Thursday, January 29, 2009


I can’t stop thinking reading this the types of philosophies enjoyed by Scult and Mc. It’s funny that the book seems to be talking about the two of them. As pointed out in class Mc is analytical and Scult is continental. pg. 56 “…mystifies and infuriates philosophers trained in the analytic tradition, who maintain that Continental philosophers are only doing commentary and not original thinking: rigorous philosophical argumentation.” Goes on to say that this isn’t true but it just makes me think how much we are going to learn in this class from the two of them and their two philosophical thinking’s. And we as students are the ones bridging the gap. As can be seen by them team teaching a class together for us.

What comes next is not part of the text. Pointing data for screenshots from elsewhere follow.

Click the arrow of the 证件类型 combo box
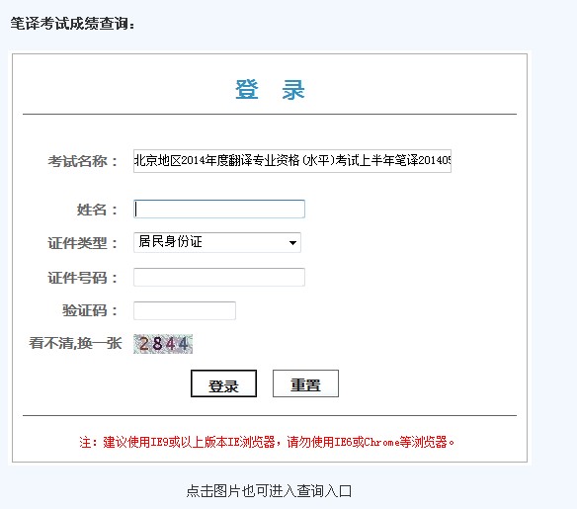The image size is (577, 509). click(292, 242)
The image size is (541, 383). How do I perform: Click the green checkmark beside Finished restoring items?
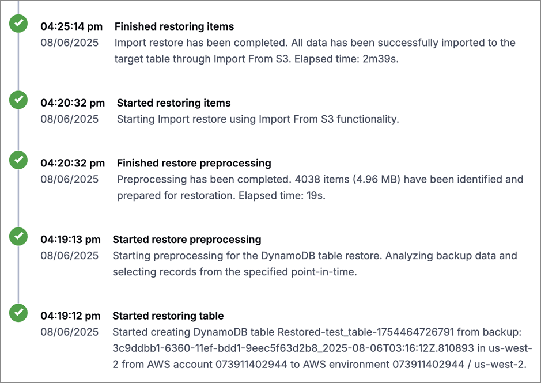(18, 24)
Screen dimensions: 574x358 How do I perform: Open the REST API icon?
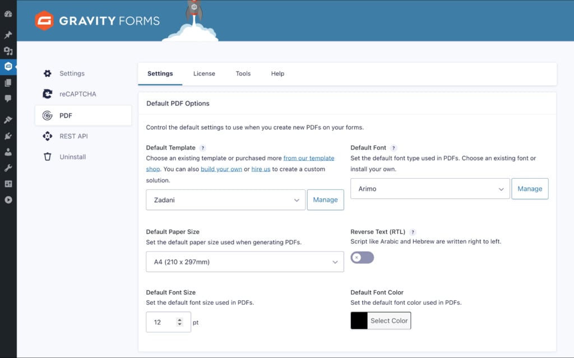click(x=47, y=136)
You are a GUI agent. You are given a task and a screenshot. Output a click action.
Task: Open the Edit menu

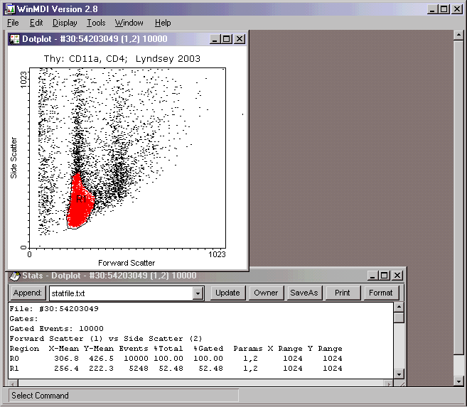click(x=36, y=23)
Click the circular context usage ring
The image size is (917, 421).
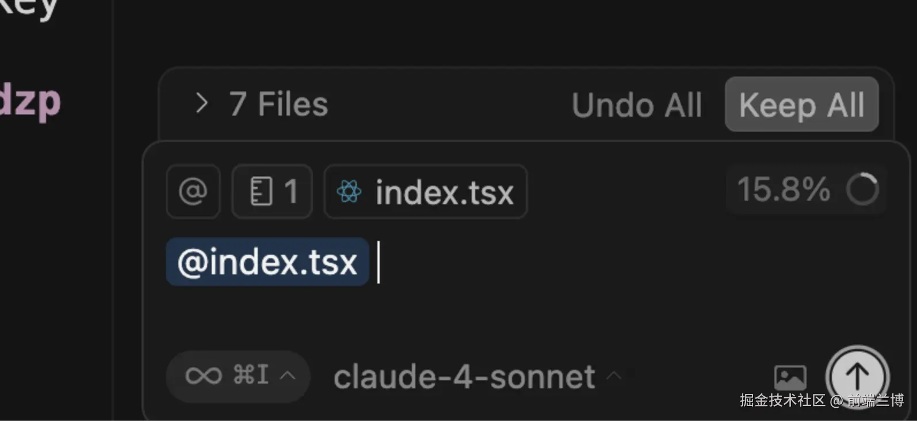pos(862,189)
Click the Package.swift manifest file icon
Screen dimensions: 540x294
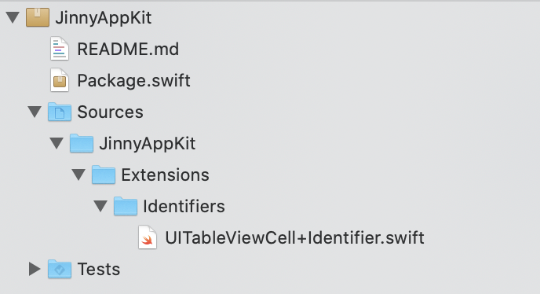(59, 80)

  1. I did not fully realize this is what was happening exactly, but now that you've put this idea in my mind that we are intended to bridge the gap (perhaps we are intended to fall into the abyss and they walk over us or maybe they have already bridged the gap as evidenced in the construction of the class itself). While reading it occurred to me that this gap that resides between analytical and continental is an extreme oversight. Critchely mentions multiple times, and even cites Mill as stressing the importance of understanding what the opposition (preferably colleagues are thinking) as an extremely important process in the pursuit of knowledge.

    The diagram on page 45 is a perfect example of this for me, truth and meaning have been separated and I wonder why it has evolved that truth cannot exist with meaning and vice versa. Learning should be an ongoing process, and Crtichley refers to what Hegel calls 'Absolute Knowing' and it appears to me that in order to achieve knowledge that spectacular one interpretation or understanding is not sufficient.

  2. Aaron, I'm intrigued by your claim that I'm analytic. What I'm still struggling with is whether the difference btwn continental and analytic is merely one of style. I grant that I have a radically different style from Scult but its odd to me to say that the only difference btwn a & c is stylistic. Notice that Critchley identifies the stereotypes of the two but doesn't claim that they are the reality. All this is to say that I'm not sure that I'm doing analytic philosophy so I'm intrigued to hear that others think I am. Is there anything more than style that makes what I do analytic? I ask this honestly and without knowing the answer.

  3. I'm guessing that the point of the all of this questioning of analytic and continental was just to bring us to the point made on pg.126 “Both Continental and analytic philosophy are, to a great extent, sectarian self-descriptions that are the consequence of professionalization of the discipline, a process that has led to the weakening of philosophy’s critical function…” And that we were looking at it the wrong way, philosophy has more problematic questions to answer than what is the difference between analytical philosophy and continental philosophy?